If the individual, or heretic, gets hold of some essential truth, or sees some error in the system being practiced, he commits so many marginal errors himself that he is worn out before he can establish his point.
- -- Ezra Pound
Todo
Reorder this document so the ideas are in roughly this order:
- people with great, revolutionary ideas don't believe in them
- this is caused by the spreading out of mental resources, which attenuates "sureness"
- feynman's idea that hard problems require a solid chunk of time to commit to thinking about that problem and nothing else (you build up a house of cards of ideas in your mind)
- our society prizes progress. the world moves so fast nowadays! however, our push for progress could be hindering it. it's short-term thinking. there aren't enough places where a person can spend more than a couple years working on a single problem. we try to break up problems into little research projects that can be done quickly, and if we don't see results, we ignore them an go onto something else. if we really buckled down and tried to tackle something like natural language understanding, it would take a while. there's are so many pieces that it's built on that it's hard to know where to start. it's a lot like trying to build a silicon computer chip starting from a technology level of a caveman -- many tools/technologies must first be created before you can reach your goal. we need solid tracts of time to first discover what the tools that we need are, and then to actually make them.
- then, applications to the world (i.e. google product design, intentional software, etc.)
Draft
I was watching a google engedu video of Jen Fitzpatrick discussing the improvements which user feedback has made to the design of their products. They'd make something like Google News and suddenly start getting tons of feedback from people asking them to be able to customize it to their needs.
I started to realize that, since people are so adaptable, this feedback stage is a very fragile time. If there's a major improvement you could make, the signal from the users may be very weak. As a user, you'll notice the problem quite strongly at first since it really bothers you. But, because it bothers you, you'll start to work around the problem, and eventually you won't notice it anymore. (The workarounds could be using sheets of paper, or figuring out how to rearrange your browser, or whatever. Basically, you change yourself to fit the solution.)
This is the exact same phenomenon that happens when people write huge nasty kludges with code. There will be a library that's badly designed, and for some reason or another the programmer doesn't want to change it. (Because they're afraid of breaking it, or because it's a proprietary library that they can't change, or whatever.) Instead of fixing the fundamental problem, they create big nasty messes that work around the problem. Those, in turn, create more nasty messes, and even if you can somehow manage to whip this pile of crud into a working program, it'll be diffucult to maintain and be far less efficient than it could've been if you'd just fixed the fundamental problem in the first place.

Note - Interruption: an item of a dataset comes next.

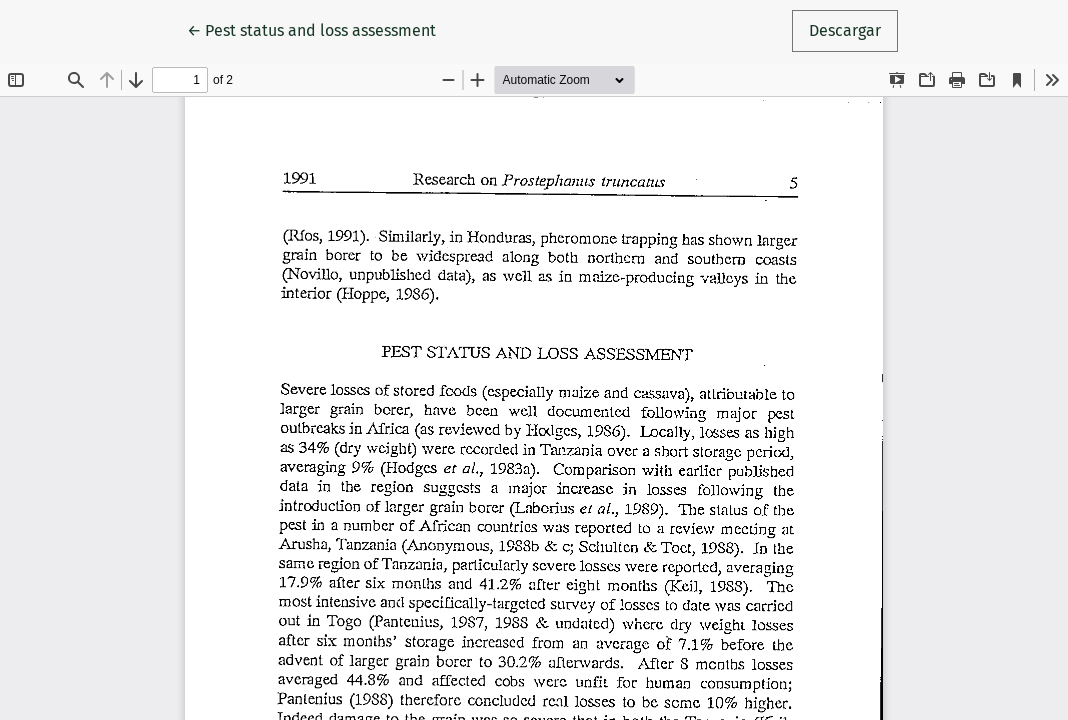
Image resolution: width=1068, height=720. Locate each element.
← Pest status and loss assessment (314, 29)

Anyhow, let's get back to the user-feedback issue.
If the discomfort to the users is strong, then the user feedback will be strong and the users will have a hard time adapting. If the discomfort is minor, then the feedback may be strong at first, but will taper off as the users adapt.
HOWEVER, every new user will feel that same discomfort. It'll be an overall barrier to your product being a huge success.
And what's even more interesting to me is that google didn't think of making their page customizable in the first place! I mean, how obvious should that have been? I mean, even the fact that they had to be continuously hammered before they finally caved and included a DELETE button in Gmail amazes me!
If Google's only improves their design when masses of people complain at them, imagine how many great ideas by people with imagination and creativity but who, by their very nature as imaginiative and creative people are small in number, can't emit a deluge of emails.
Things like Intentional Softare which rethink the entire nature of the problem would never come about if not for the weak and subtle imaginings of other completely new possibilities of a problem.
I think the fundamental problem is that human minds are weak. When you imagine a tiny change, you can commit your whole mind to explaining why it's good and you're very sure about yourself. However, as the idea gets bigger -- more complex, made of more smaller ideas -- your mental resources become spread too thin across the whole thing, and you can't really be that sure about it.
As Richard Feynman said once, thinking about ideas in physics is like building a house of cards. Each idea is based on other ideas that may or may not be very shaky, and if you're not very careful and you don't have long periods of time to think about it in depth, the whole thing collapses under doubt.